Have you ever had an argument with any one of them?
I bet that answer is yes.
Ok now, do you have arguments with your spouse?
I bet that is another yes.
You see, if you are with someone for a long period of time, there is going to come a time when you don’t see eye to eye. Even if you have a lot in common, there will always be SOMETHING you disagree with, even if it is just a pair of Misplaced shoes.
The difference between arguing with any of those other people and arguing with your spouse is, well, you have to live with them…forever.
Fighting means you care enough about something, or someone that you want to get things straight with them. You want them to see things from your point of view.
When you stop fighting, that is when you worry.
How many times have you disagreed with someone but instead of arguing with them, or voicing your opinion, you just walk away. Or you think to yourself “you know what, this just isn’t worth it.”?
It was most likely a colleague or friend.
Now, your spouse, you would (90% of the time) fire back something at them. Why? Because you care. You want to get that out. Because you want them to be on your page.
I am not saying that there aren’t times that you wouldn’t walk away from an argument with them, because there are. Like when you are too angry and could really say something you don’t mean.
But, more times than not, you are going to pick that fight. You are going to make sure they know how you feel.
This is healthy, I mean, as long as that isn’t all you do with them. I am sure there are just some people who can’t get along. I get that, I really do.
Marriage is worth fighting for.
The fights should be short lived.
Get your opinion out there.
Then, make up.
Move on, and don’t bring it up again.
You hear me girls?
DON’T BRING IT UP AGAIN
No one wants to relive an argument.
Makeup sex is the best sex
I also hear people say:
“Well, we don’t fight around the kids”
That’s a load of bullshit. Why? So your kids will have unrealistic expectations of marriage? Sounds great! (Insert hard eye roll)

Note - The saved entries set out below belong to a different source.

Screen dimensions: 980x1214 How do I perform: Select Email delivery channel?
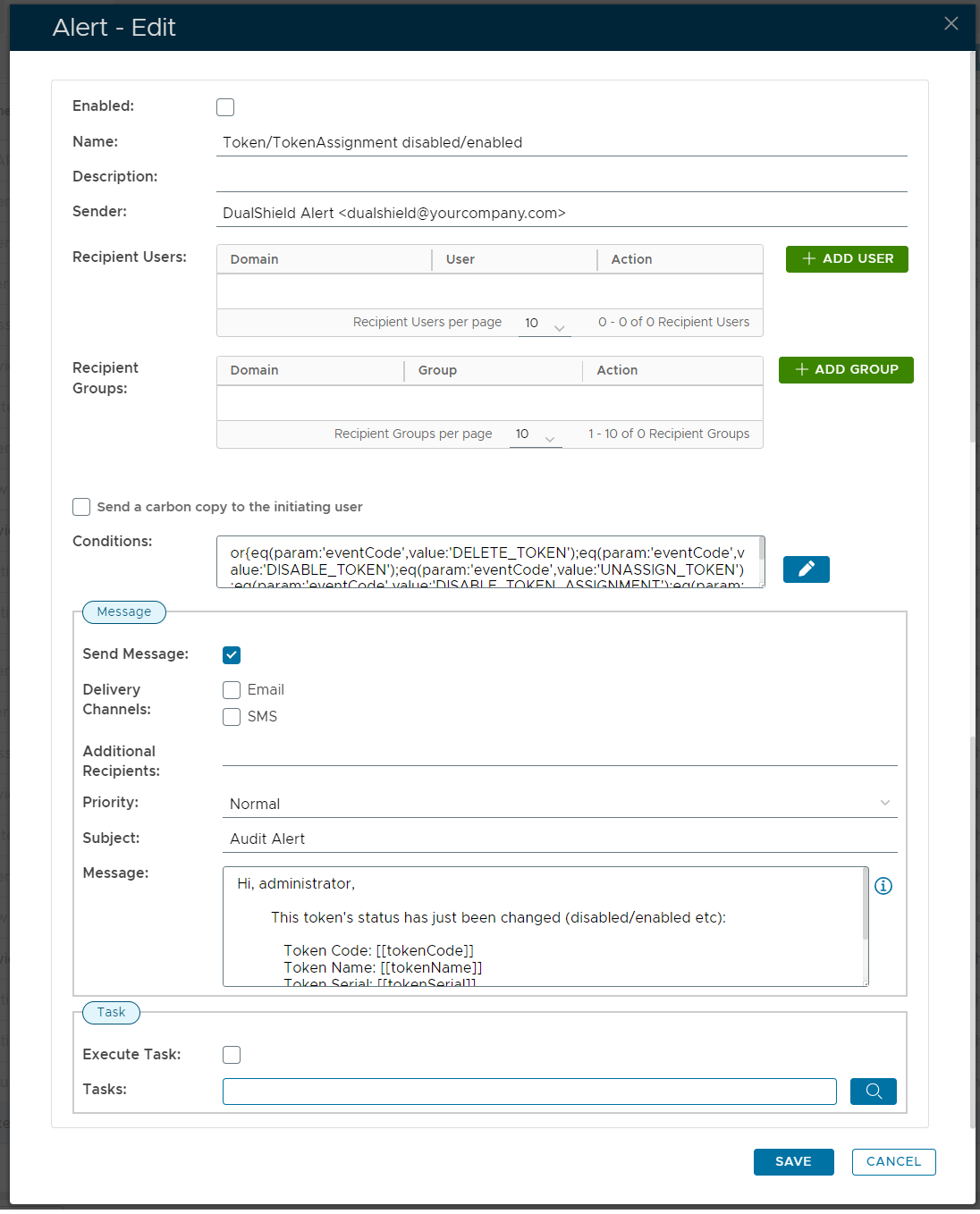232,690
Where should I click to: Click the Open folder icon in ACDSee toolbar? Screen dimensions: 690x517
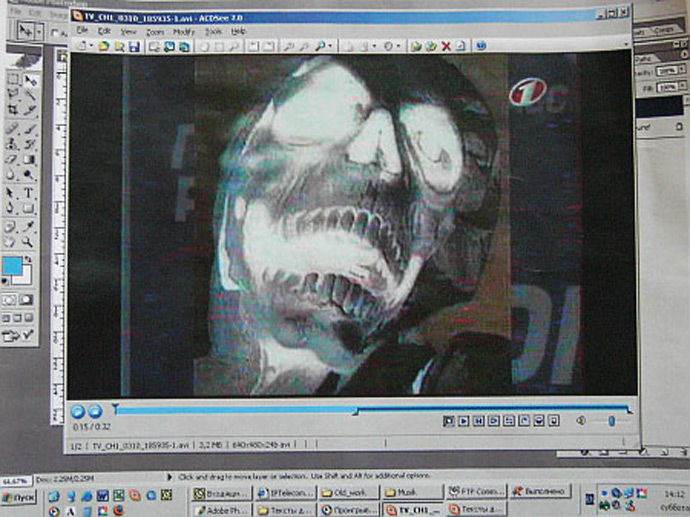point(104,46)
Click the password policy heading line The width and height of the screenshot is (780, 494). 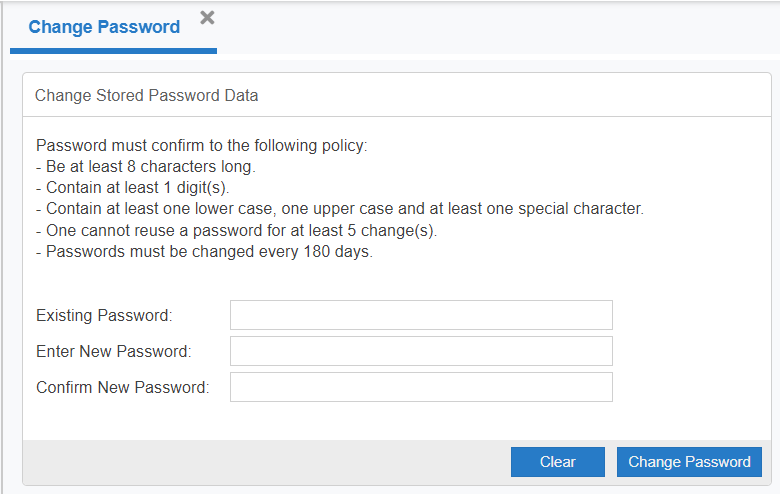[201, 145]
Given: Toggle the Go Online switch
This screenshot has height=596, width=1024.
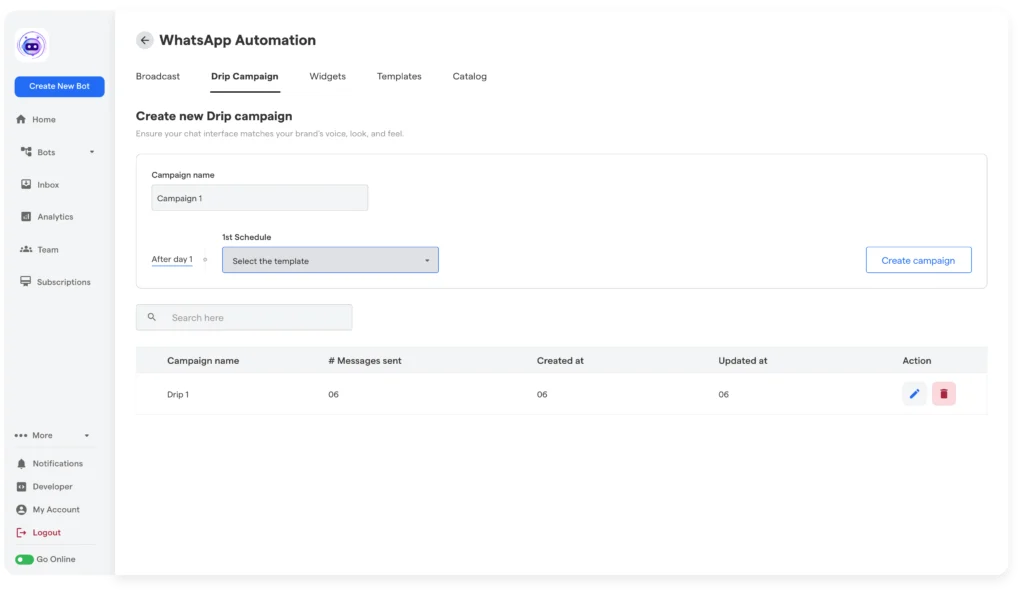Looking at the screenshot, I should click(24, 560).
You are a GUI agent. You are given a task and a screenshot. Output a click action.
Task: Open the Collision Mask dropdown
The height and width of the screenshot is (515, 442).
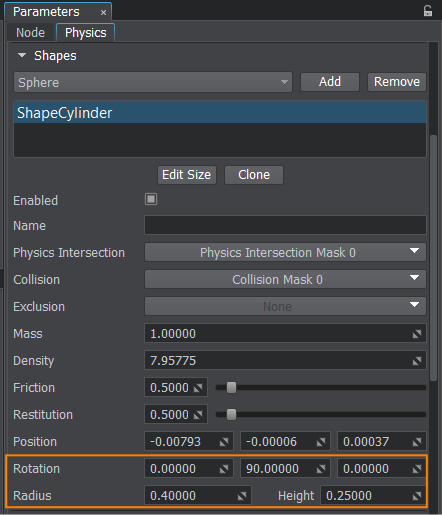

We are human. We have opinions and beliefs and flaws, and we are going to fall from Grace from time to time, your kids need to see that.
You, as a partner, should not expect perfection from your spouse. You are not perfect yourself.
Look, marriage isn’t all rainbows and butterflies all of them time.
Your husband is going to ask you questions while he is taking a shit.
You are going to have to tell him all about your periods, otherwise he won’t know when to back the cluck off of you.
This will be the closest, most intimate relationship of your life.
This is sacred. You don’t want to have to redo all of this with another person.
That’s why, I would fight with, and for my husband until the day that I die.
There is no one else I would rather fight with.